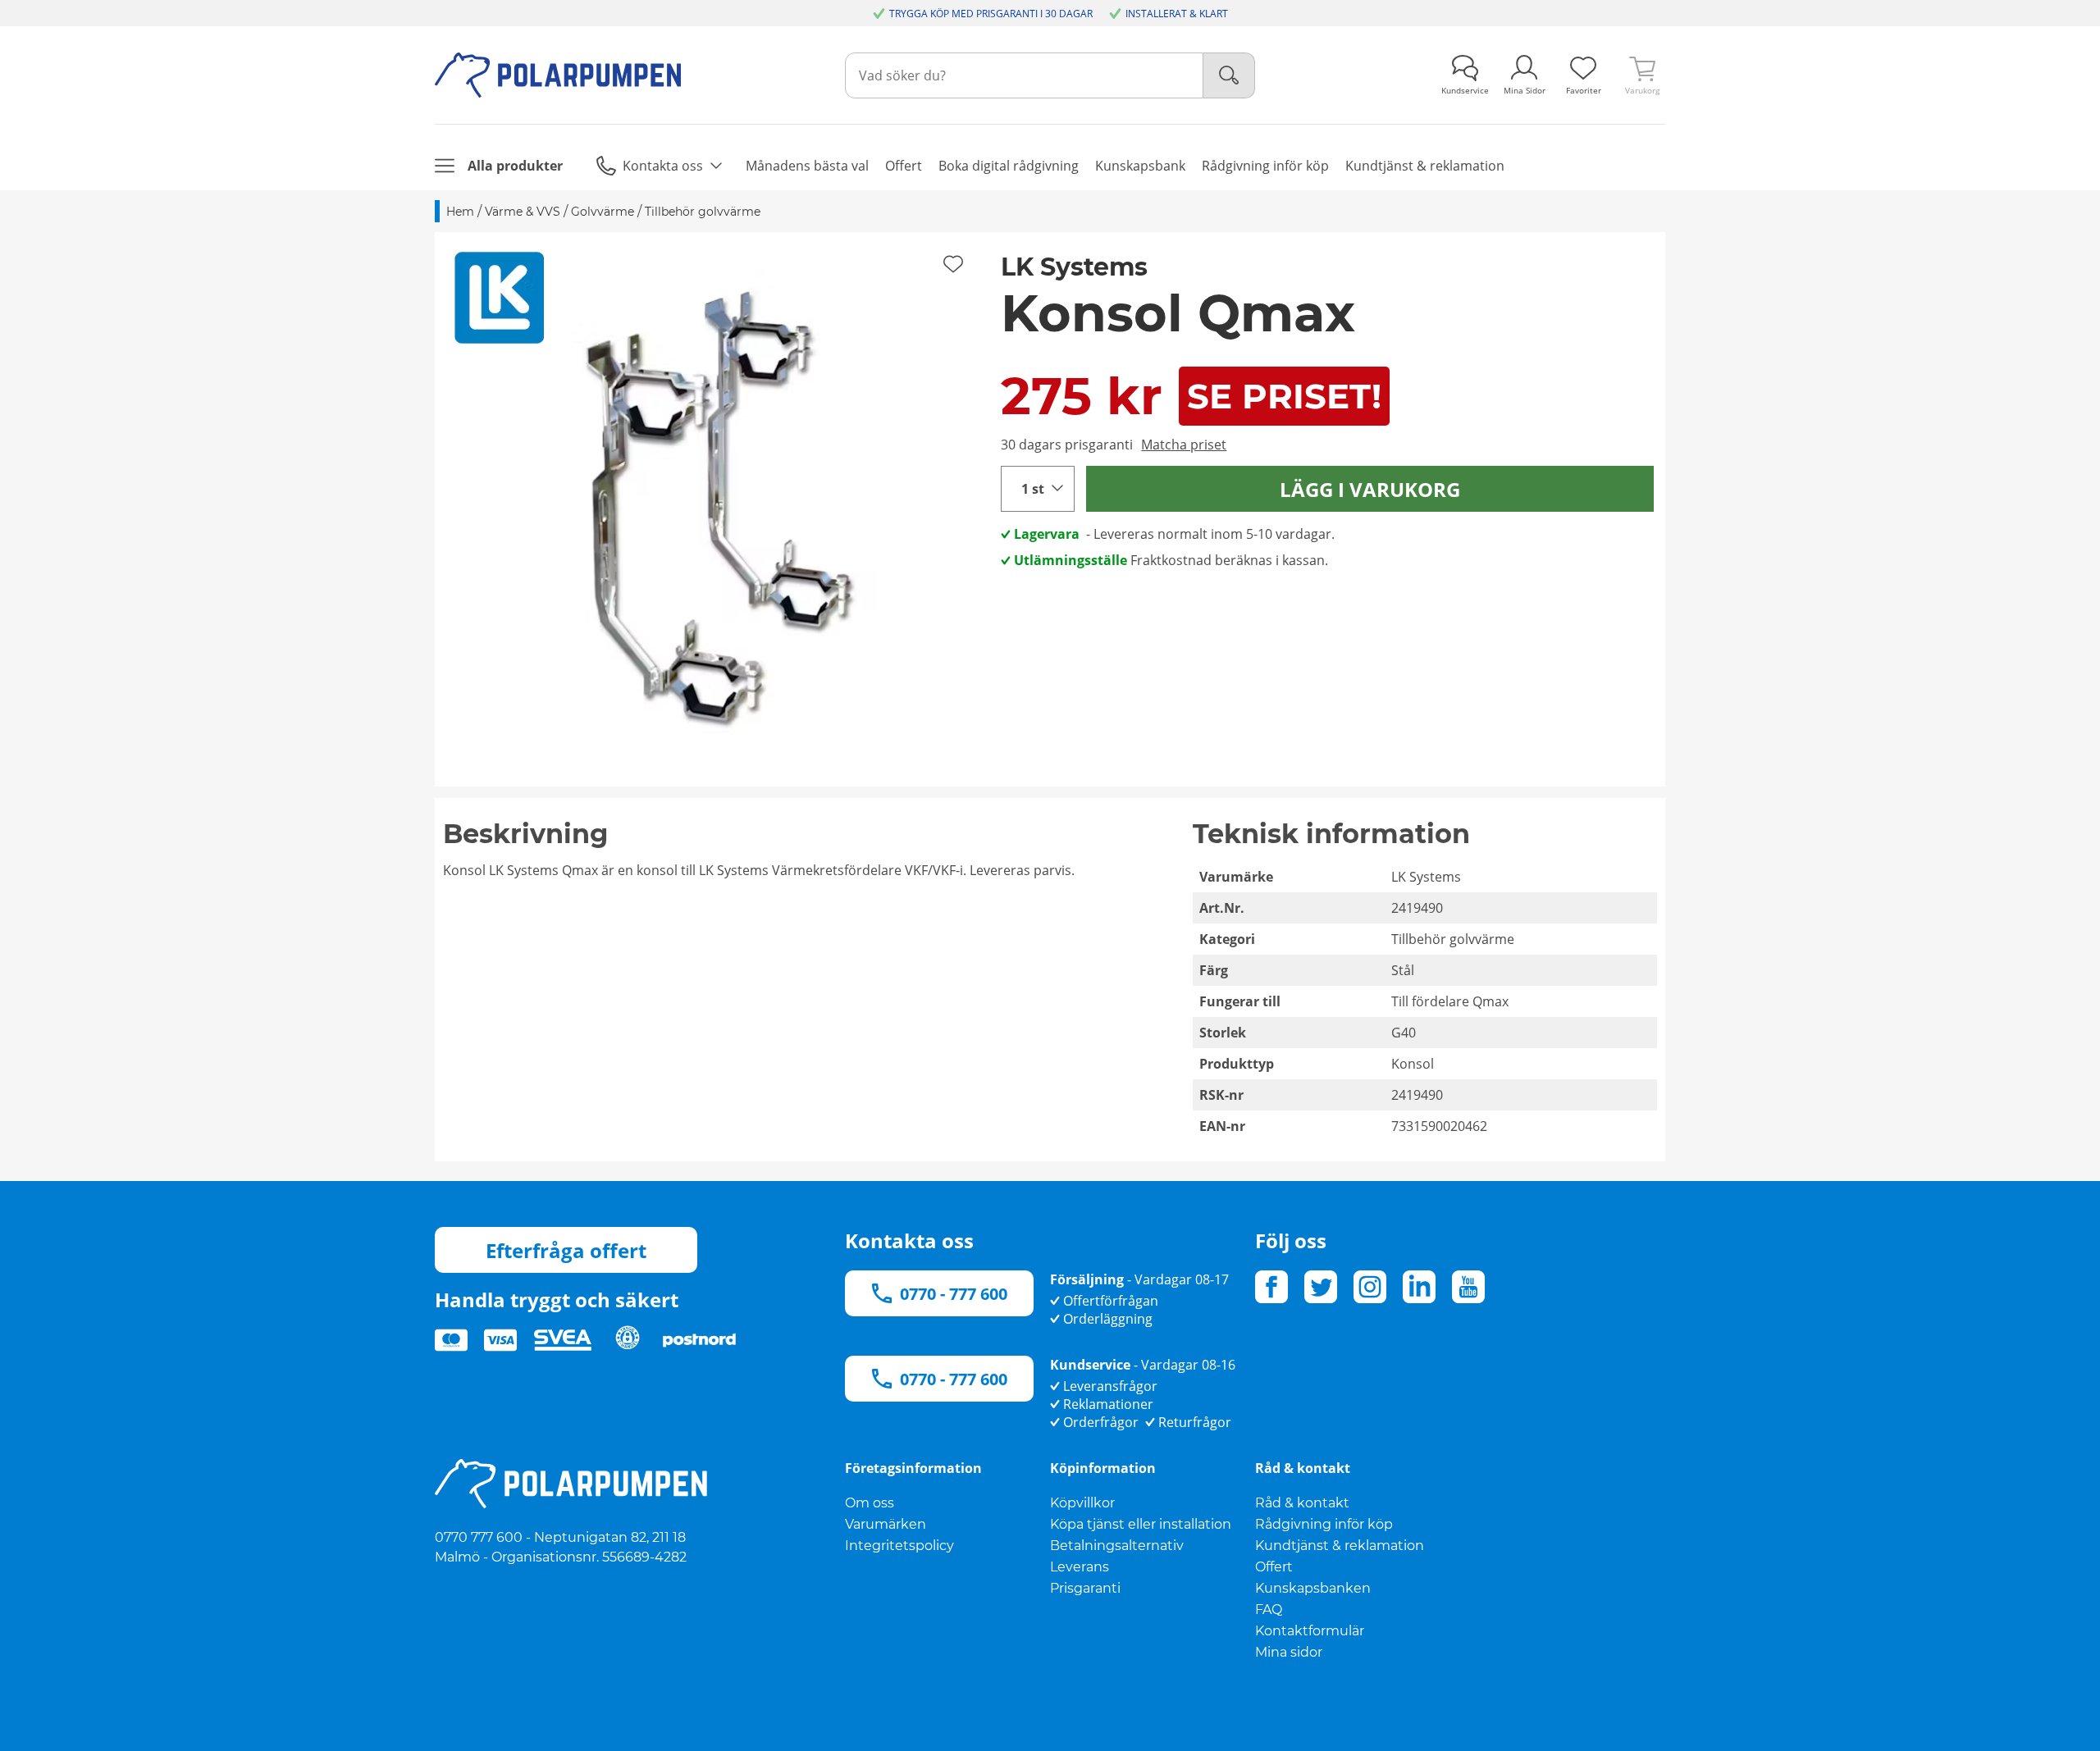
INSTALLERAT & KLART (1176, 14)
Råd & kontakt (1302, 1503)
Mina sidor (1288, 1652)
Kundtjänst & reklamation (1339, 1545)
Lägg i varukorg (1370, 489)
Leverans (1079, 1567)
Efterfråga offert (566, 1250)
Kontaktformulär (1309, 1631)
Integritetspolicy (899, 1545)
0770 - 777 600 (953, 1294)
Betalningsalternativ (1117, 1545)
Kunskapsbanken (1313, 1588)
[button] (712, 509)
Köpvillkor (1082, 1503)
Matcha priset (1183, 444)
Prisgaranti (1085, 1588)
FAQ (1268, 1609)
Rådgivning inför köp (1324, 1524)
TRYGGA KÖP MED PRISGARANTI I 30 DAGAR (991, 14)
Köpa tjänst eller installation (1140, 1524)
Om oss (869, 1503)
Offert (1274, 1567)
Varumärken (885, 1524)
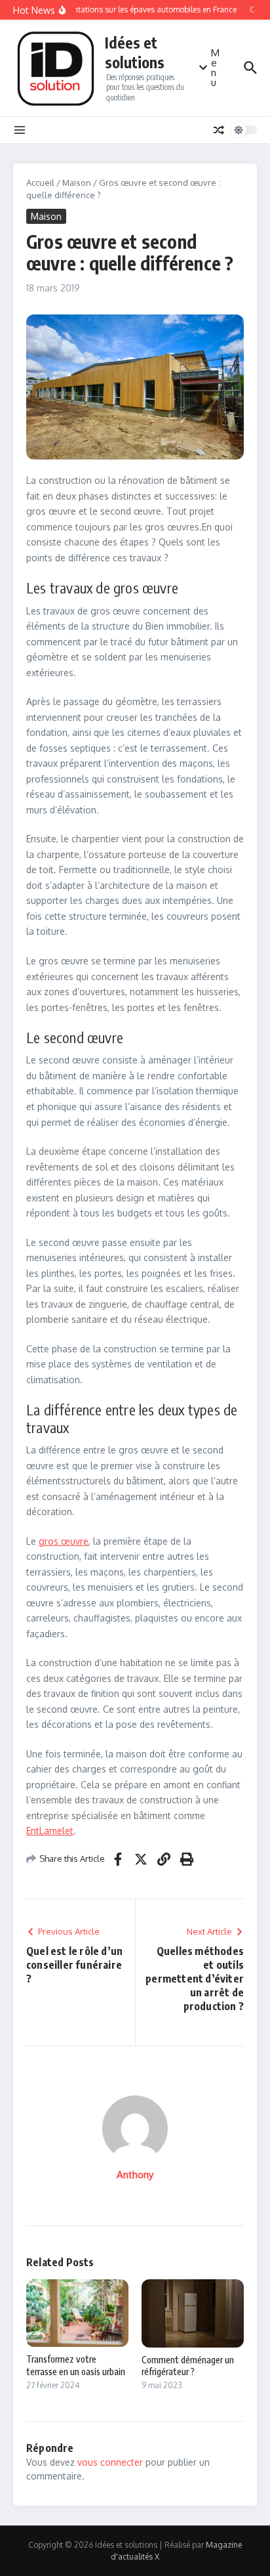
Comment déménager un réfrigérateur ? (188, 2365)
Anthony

------

**TASK REQUIREMENTS**
Working from the line with "TRYGGA KÖP MED" to the last line of the material above, repeat each line exactly and leave out the pictures.

**ANSWER BELOW**
TRYGGA KÖP MED PRISGARANTI I 30 DAGAR (991, 14)
Köpa tjänst eller installation (1140, 1524)
Om oss (869, 1503)
Offert (1274, 1567)
Varumärken (885, 1524)
Comment déménager un réfrigérateur ? (188, 2365)
Anthony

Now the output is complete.